§ **READING PASSAGE**
================================

Lung Cancer Screening Significantly Increases 20-Year Survival Rate


Patients with lung cancer in an early-intervention lung screening program were found to have a survival rate nearly 20-times longer than patients with a late-stage diagnosis.

Screening lung cancer patients with low-dose computed tomography (CT) was found to improve the 20-year survival rate by up to 80%, according to a study by the Mount Sinai School of Medicine. However, only 16% of patients with lung cancer are diagnosed at an early stage and fewer than 6% who are eligible for early screening get it.

“Symptoms occur mainly in late-stage lung cancer…Thus, the best way to find early-stage lung cancer is by enrolling in an annual screening program,” said lead author, Claudia Henschke, PhD, MD, professor of Diagnostic, Molecular and Interventional Radiology and director of the Early Lung and Cardiac Action Program at the Icahn School of Medicine at Mount Sinai in New York, in a press release.

More than 50% of patients with lung cancer die within 1 year of diagnosis, largely due to late-stage diagnosis. As a result, lung cancer has become the leading cause of death from cancer. However, research suggests that low-dose CT screening is the most effective way to prevent death from lung cancer, according to the authors of the current study.

The US Preventative Services Task Force recommends adults aged 50 to 80 years who have a 1 pack per day smoking history get annual lung cancer screening. They also recommend screening for patients who smoke, or have quit smoking, in the past 15 years.

“While screening doesn’t prevent cancers from occurring, it is an important tool in identifying lung cancers in their early stage when they can be surgically removed,” Henschke said in the press release.

In the International Early Lung Cancer Action Program (I-ELCAP), researchers looked at the 20-year survival rate of 1285 patients diagnosed with early-stage lung cancer. The early screening program was found to be a more effective tool for 20-year survival than either immunotherapy or targeted therapy.

“The key finding is that even after this long a time interval they are not dying of their lung cancer. And even if new lung cancers were found over time, as long as they continued with annual screening, they would be OK,” Henschke said in the press release.

For patients in the I-ELCAP who had either nonsolid cancerous lung nodules or nodules with a partly solid consistency, the survival rates were both 100%. Patients with a solid nodule had a 73% survival rate, and patients diagnosed with early Stage 1A cancers had a survival rate of 92% after 20 years.

Henschke has been an active supporter of low-dose CT screening for years as an effective way to detect cancer. The I-ELCAP, a multi-institution, multi-national research program, was created in 1992 to evaluate the efficacy of early lung cancer screening to improve overall survival rates.

“Ultimately, anyone interested in being screened needs to know that if they are unfortunate enough to develop lung cancer, it can be cured if found early,” Henschke said in the press release.


The Mount Sinai Hospital. Lung cancer screening dramatically increases long-term survival rate. News Release. EurekAlert. November 22, 2022.

================================

§ **ACTIONS TO TAKE**
a – List each group of patients in the lung cancer screening article that is given a 20-year survival rate, along with that rate.
b – According to the lung cancer screening article, why is enrolling in an annual screening program the best way to find early-stage lung cancer?
c – In what year was the I-ELCAP created, according to the lung cancer screening article?

[Saved entries]
================================

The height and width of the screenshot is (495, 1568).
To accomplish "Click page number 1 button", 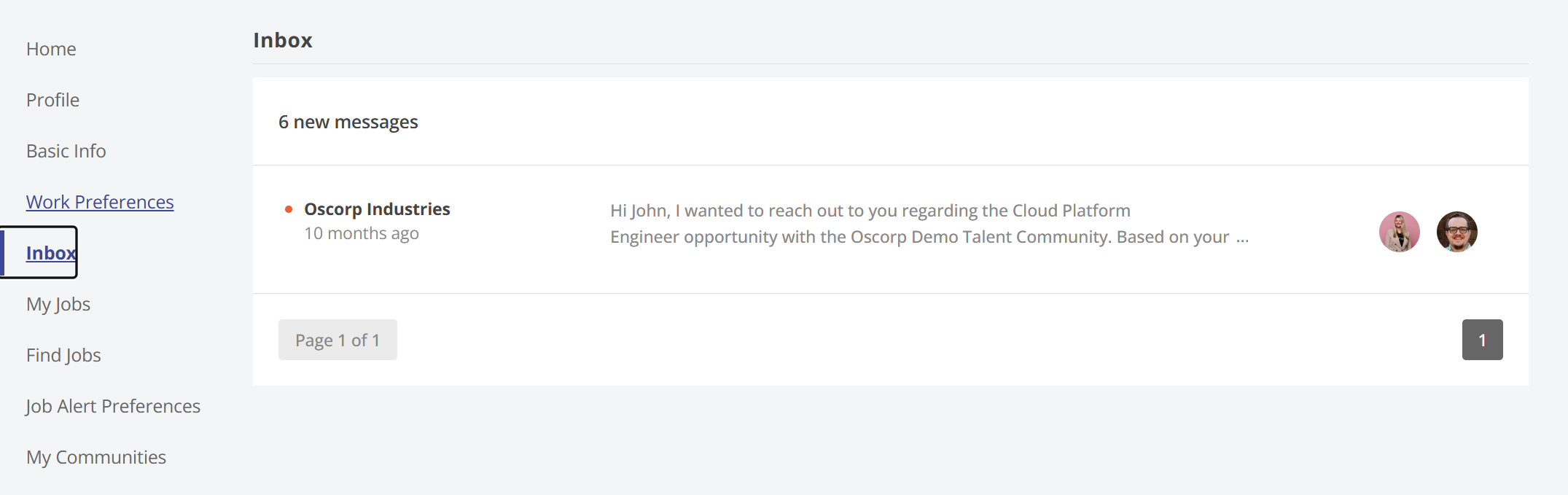I will click(x=1482, y=340).
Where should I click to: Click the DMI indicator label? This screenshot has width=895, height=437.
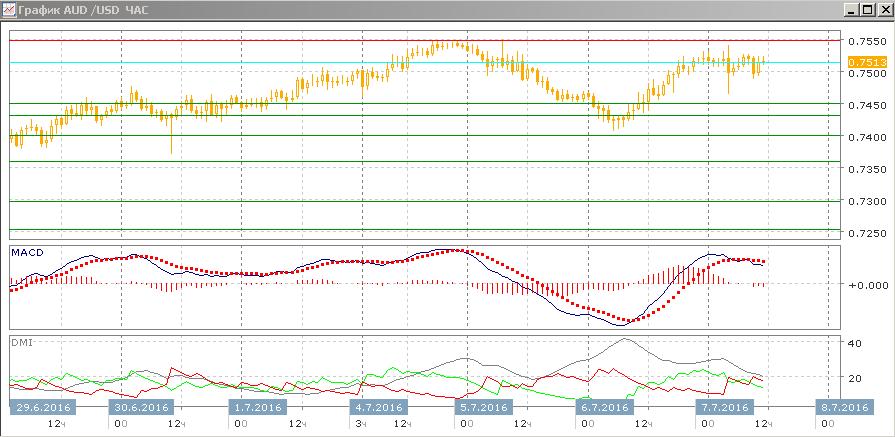(x=21, y=342)
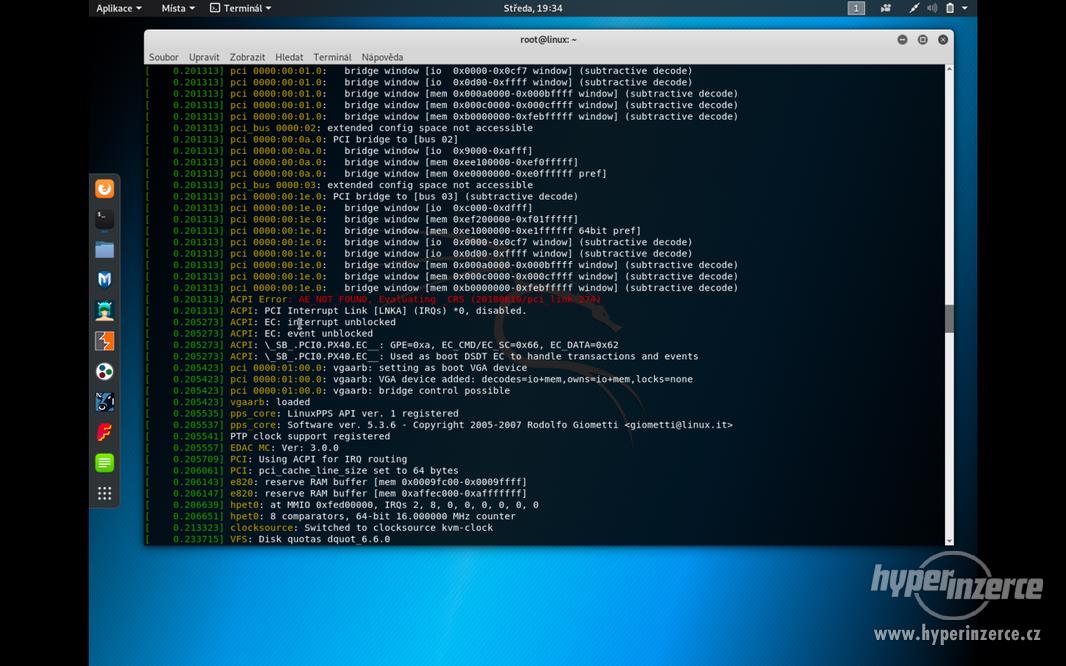Open the Aplikace dropdown menu

(117, 8)
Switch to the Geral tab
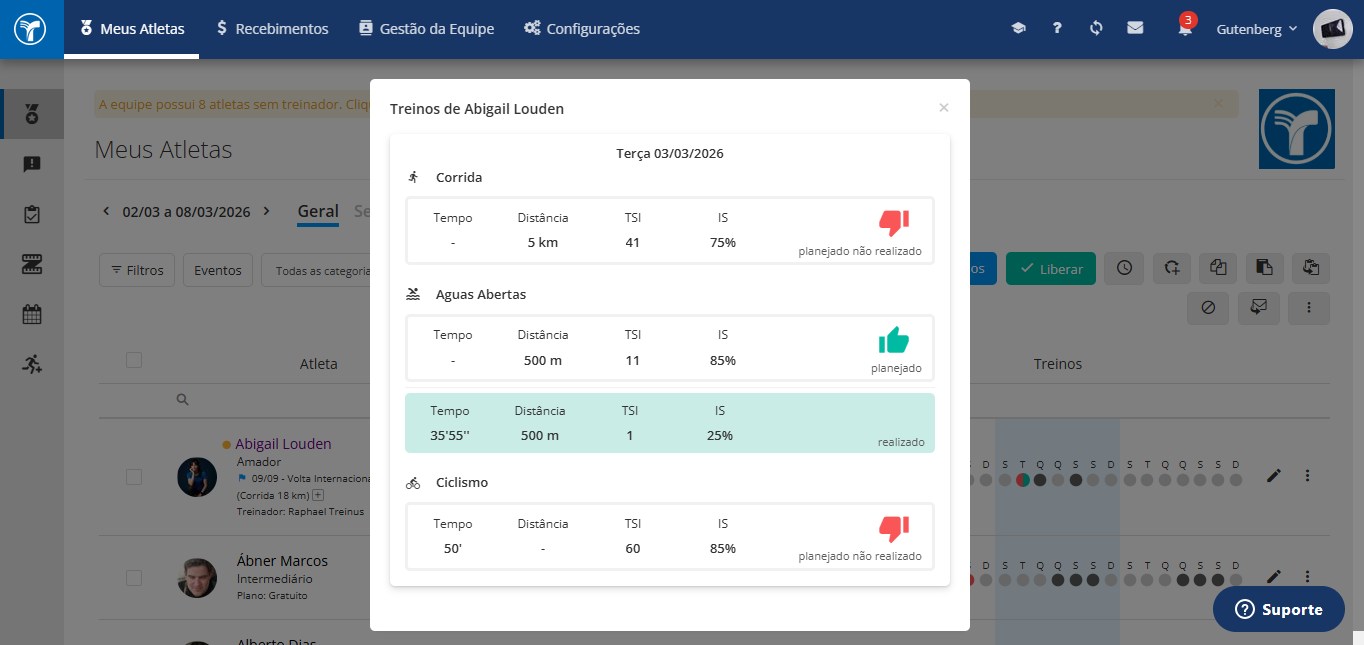This screenshot has width=1364, height=645. coord(318,211)
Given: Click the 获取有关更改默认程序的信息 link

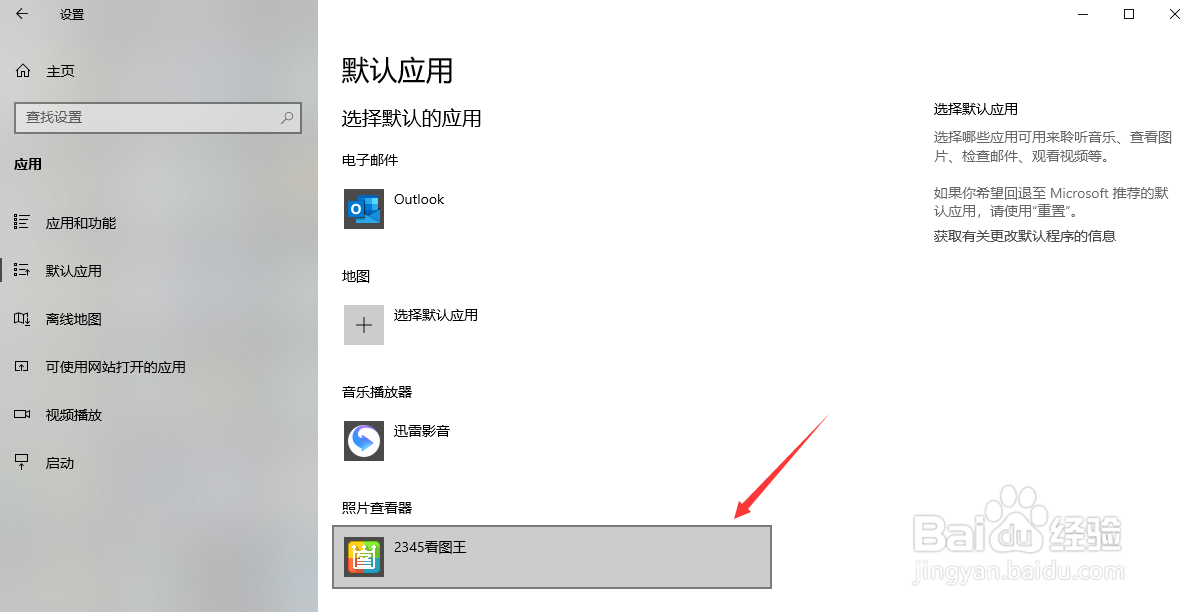Looking at the screenshot, I should (1025, 236).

================================

§ **SOLUTION LIST**
a –
- Patients with nonsolid cancerous lung nodules: 100%
- Patients with partly solid nodules: 100%
- Patients with a solid nodule: 73%
- Patients diagnosed with early Stage 1A cancers: 92%

b – Symptoms occur mainly in late-stage lung cancer, so early-stage cancer usually has no symptoms that would lead to a diagnosis. Annual screening can find these cancers while they can still be surgically removed.

c – 1992